In pratica, non soltanto lo spazio di lavoro è divenuto altro rispetto a ciò cui eravamo abituati (con buona pace dei gatti e dei figli del prof. Kelly), ma lo stesso corpo del lavoratore si è, per così dire, smaterializzato. Il diritto ad essere il corpo che siamo (e, dunque, anche il diritto alla stanchezza) ha lasciato spazio ad una costante operatività che, di fatto, ci rende mere funzioni delle applicazioni che siamo chiamati ad utilizzare per lavorare a distanza.

È proprio la pervasività di tali trasformazioni a richiedere l’adozione di una rinnovata etica del lavoro. Va detto che, dal punto di vista normativo, le leggi non mancano. Per esempio, la Loi Travail dell’agosto 2016, in Francia, aveva stabilito per il lavoratore un diritto alla disconnessione. Con esiti analoghi si è mossa anche la legislazione italiana, con la legge sul lavoro agile 81/207 del maggio 2017 o più recentemente con il CCNL relativo al personale del comparto Istruzione e Ricerca 2016/2018, dell’aprile 2018.

L’esperienza di ciascuno di noi, tuttavia, tristemente segnala la difficoltà di tali riferimenti normativi ad essere accolti nelle pratiche quotidiane condivise, soprattutto nei rapporti lavorativi di tipo orizzontale, un ambiente ibrido in cui è pressoché impossibile discernere la dimensione professionale, soggetta alle leggi, da quella relazionale, per certi versi più anarchica. Per fare un esempio personale, è del tutto plausibile che, in un messaggio inviato di Capodanno, una collega, approfittando degli auguri, inserisca anche informazioni lavorative che avrebbero potuto tranquillamente essere condivise dopo la ripresa delle attività accademiche.

Di fronte alle trasformazioni delle dinamiche del lavoro in cui siamo immersi, scrollare le spalle, aspettando che esse svaniscano con l’auspicabile venir meno degli eventi avversi che le hanno generate, è controproducente.
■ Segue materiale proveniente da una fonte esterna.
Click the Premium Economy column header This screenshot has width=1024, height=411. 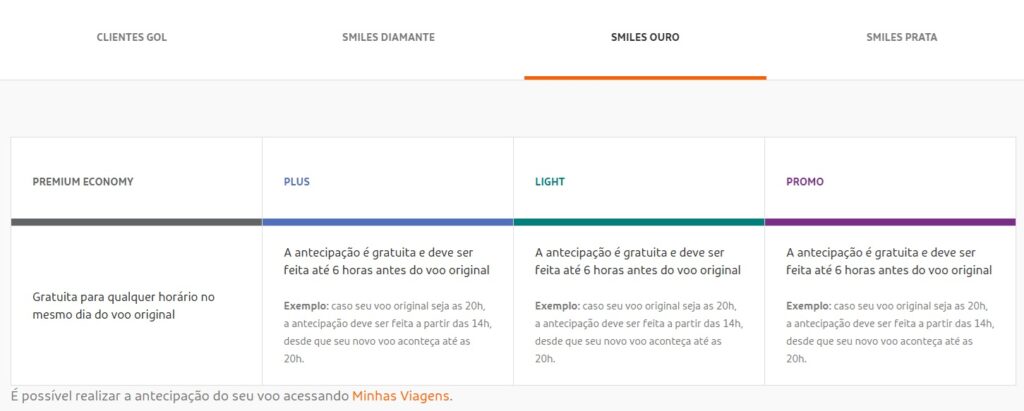coord(83,182)
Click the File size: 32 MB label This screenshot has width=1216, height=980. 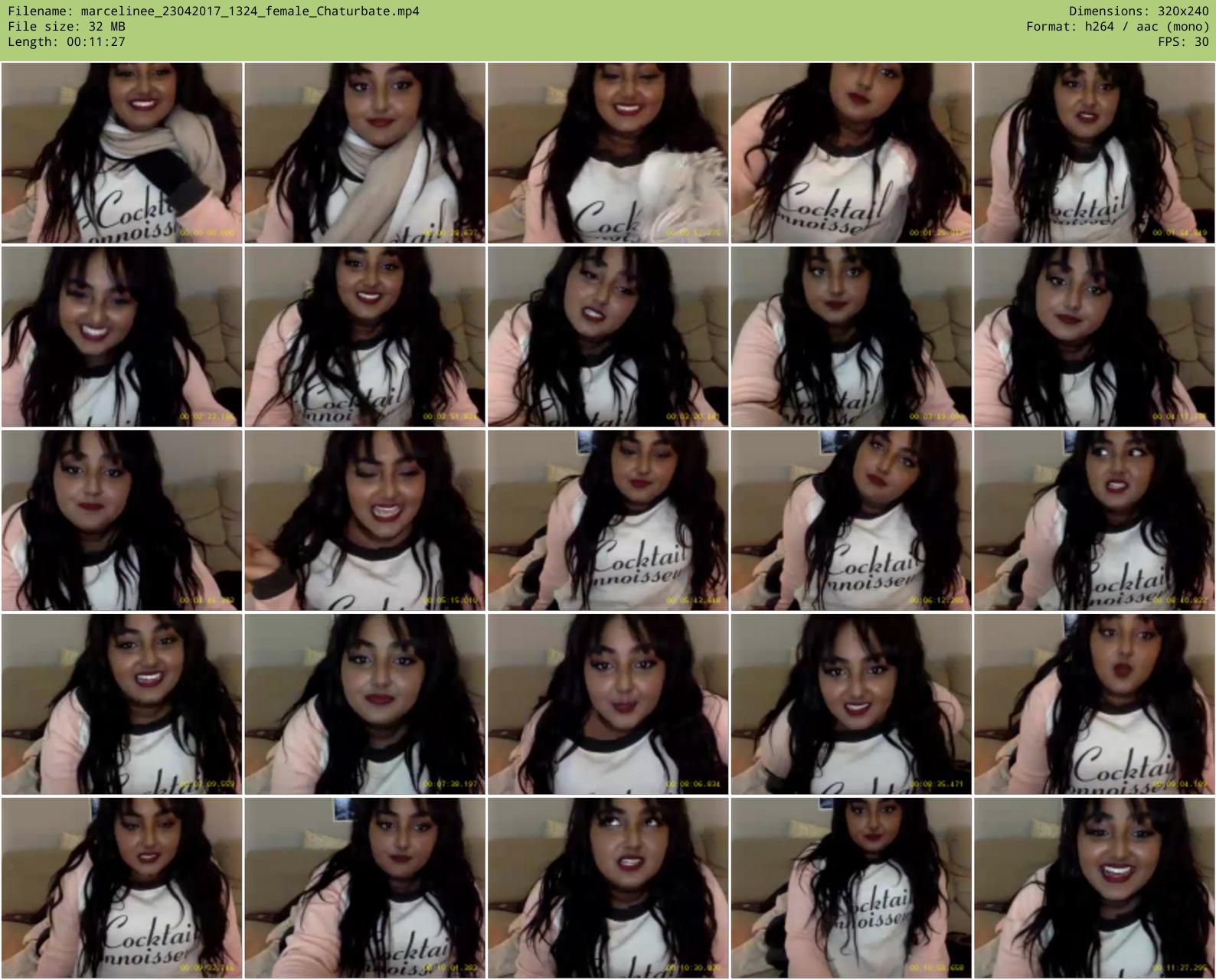(x=67, y=27)
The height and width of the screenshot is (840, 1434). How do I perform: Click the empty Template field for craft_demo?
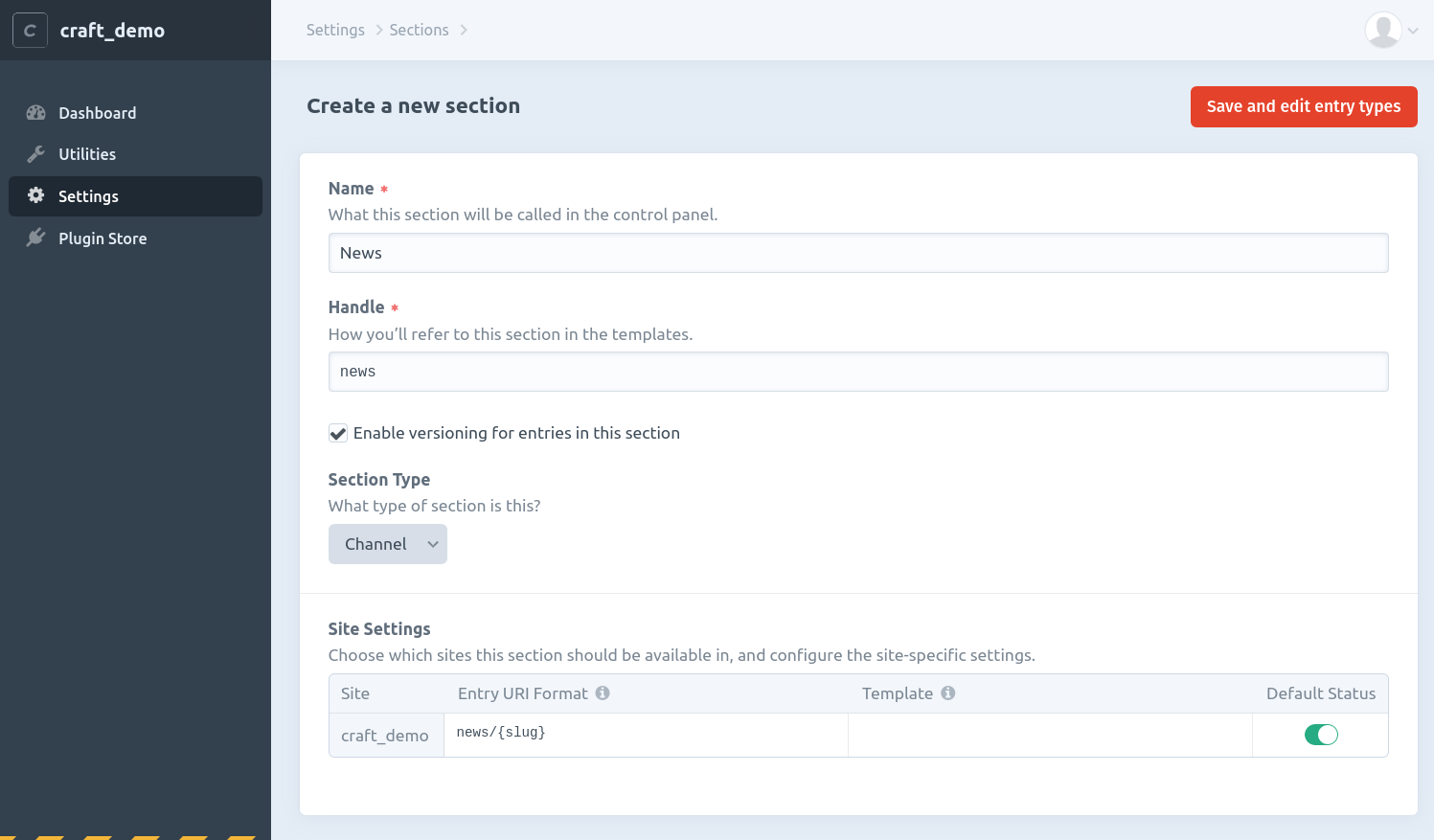tap(1049, 735)
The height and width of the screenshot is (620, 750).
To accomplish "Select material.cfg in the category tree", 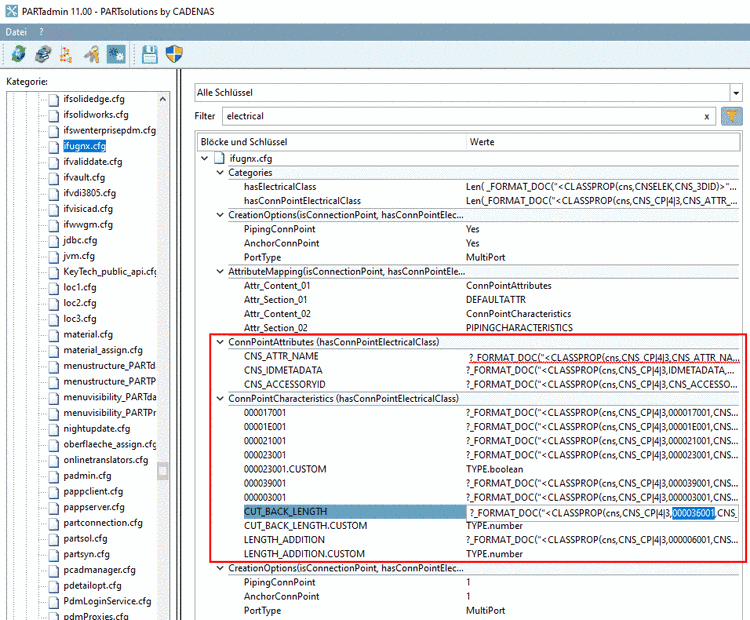I will 88,334.
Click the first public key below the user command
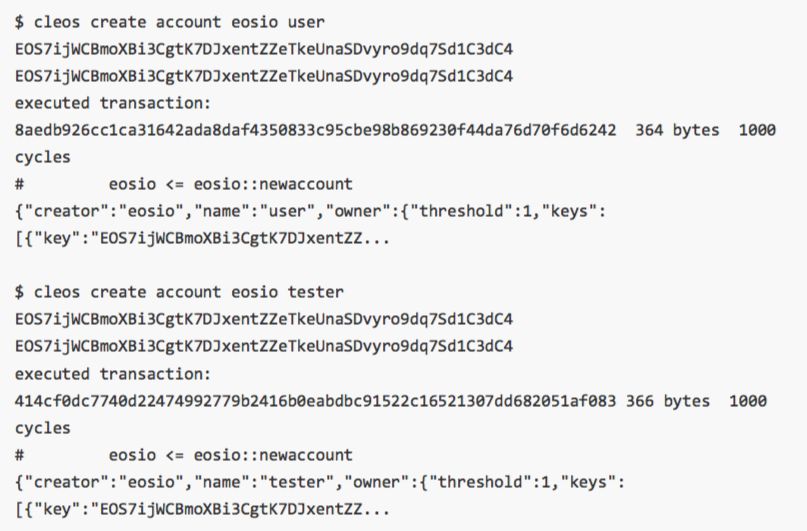Viewport: 807px width, 531px height. (264, 48)
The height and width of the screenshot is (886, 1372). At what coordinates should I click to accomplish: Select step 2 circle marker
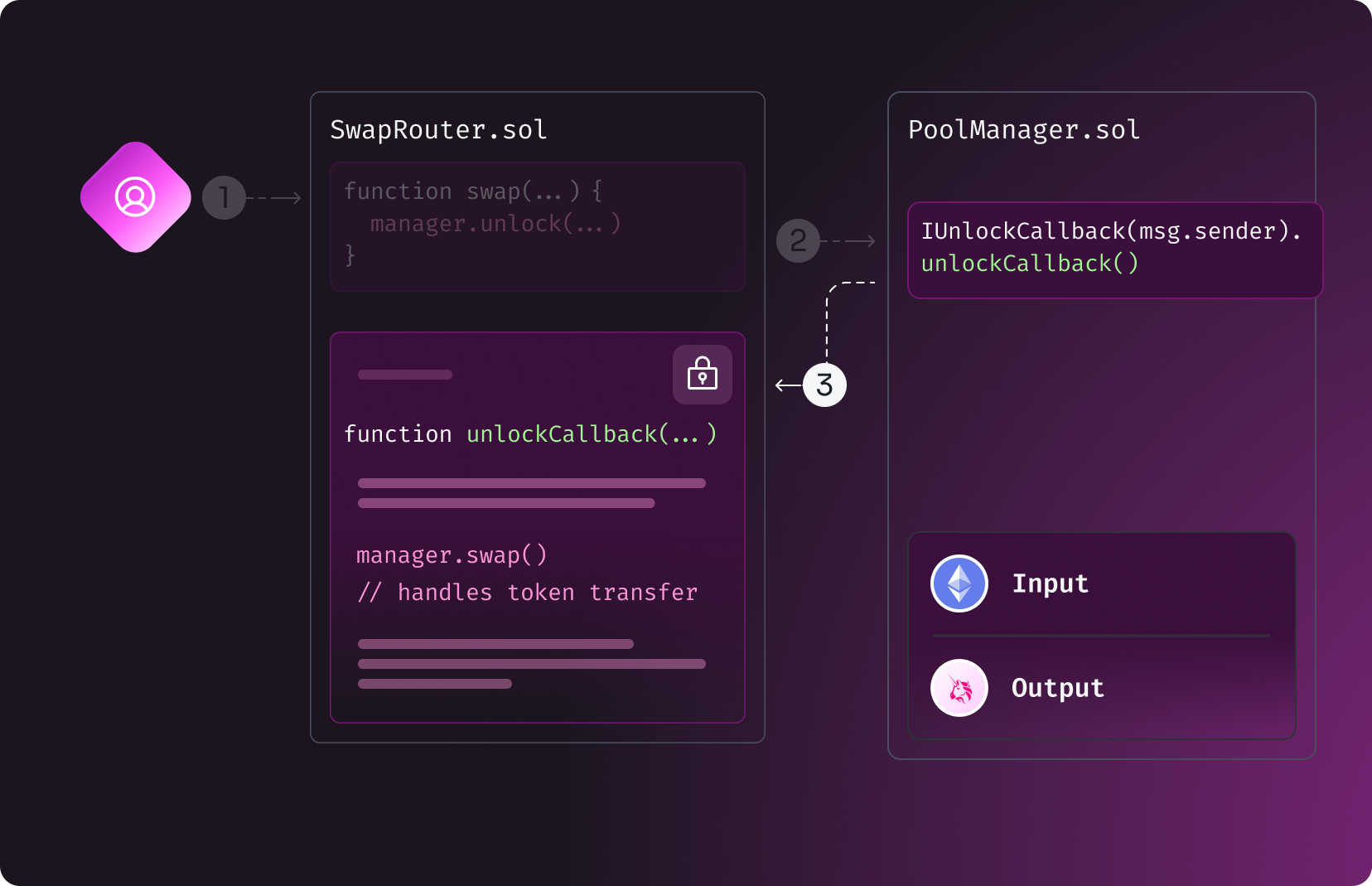point(798,241)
Ci sono, anzi, buone possibilità che proprio quelle dinamiche siano destinate a permanere, anche quando l’emergenza sanitaria sarà finalmente superata.

Per questo, il gatto che, frapponendosi tra noi e la tastiera, reclama la nostra attenzione continua a ricordarci la nostra dimensione relazionale di cui forse dovremmo maggiormente essere gelosi custodi.